* **Source extract**
------------------------------------
This morning at 5 a.m. my 11 year had a bad case of croup and had trouble breathing that wouldn’t respond to all of the traditional home remedies, so we took a visit to the local ER. That trip, as experienced through the eyes of a physician who became a healthcare consumer shows why Obamacare will fail miserably. It’s biggest issue is that it has placed the world’s most expensive machine ever devised by man for delivering medical care right at the heart of the cost savings equation-the American hospital.
To understand what I mean, you first have to recognize that one of the major cost savings measures of the Affordable Care Act (ACA or Obamacare) is that the American hospital will be at the center of a new revolution in cost savings. Now, no sane person who has any experience with hospitals would ever make the mistake of confusing the American hospital with a cost savings vehicle. This is like giving a shopaholic a new credit card! Let me explain.
First, let me start by saying that I voted for Obama in 2008. Second, most Americans don’t know that the ACA places hospitals at the center of it’s cost savings measures in healthcare by creating “Medical Homes”. These are centers that will be run by hospitals that will manage all aspects of patient care. Why will this approach fail? To understand that, you have to experience the American hospital through my 5 a.m. E.R. visit.
------------------------------------
* **Problems and tasks**
**1.** Retype the passage about the ACA and hospitals from "To understand what" to "a.m. E.R. visit.".
**2.** According to the passage about the ACA and hospitals, who will run the centers called "Medical Homes"?

* **Data segment**
------------------------------------
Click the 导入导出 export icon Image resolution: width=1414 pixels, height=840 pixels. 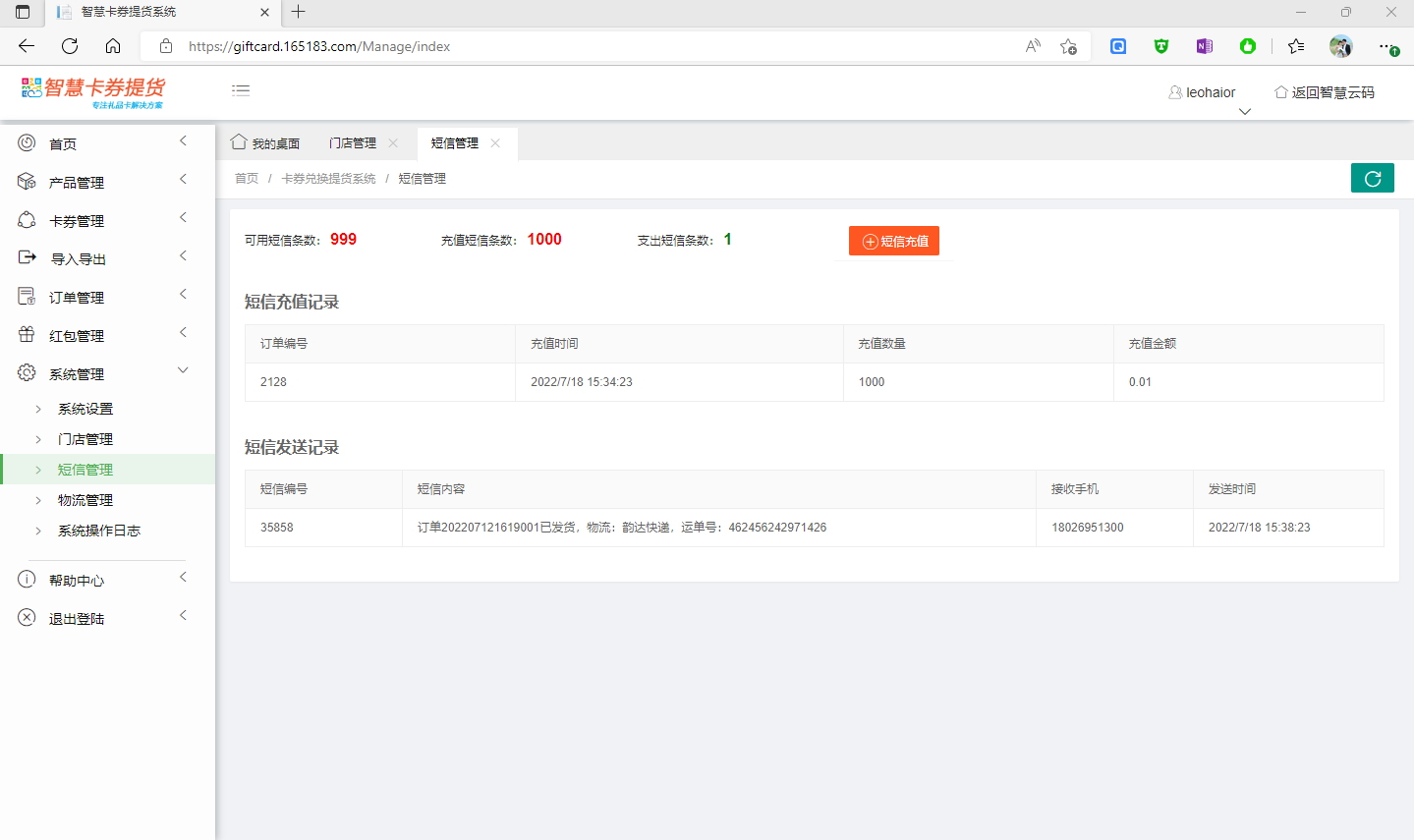(27, 258)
------------------------------------
* **Outputs for the tasks**
**1.**
To understand what I mean, you first have to recognize that one of the major cost savings measures of the Affordable Care Act (ACA or Obamacare) is that the American hospital will be at the center of a new revolution in cost savings. Now, no sane person who has any experience with hospitals would ever make the mistake of confusing the American hospital with a cost savings vehicle. This is like giving a shopaholic a new credit card! Let me explain.
First, let me start by saying that I voted for Obama in 2008. Second, most Americans don’t know that the ACA places hospitals at the center of it’s cost savings measures in healthcare by creating “Medical Homes”. These are centers that will be run by hospitals that will manage all aspects of patient care. Why will this approach fail? To understand that, you have to experience the American hospital through my 5 a.m. E.R. visit.

**2.** Hospitals will run them.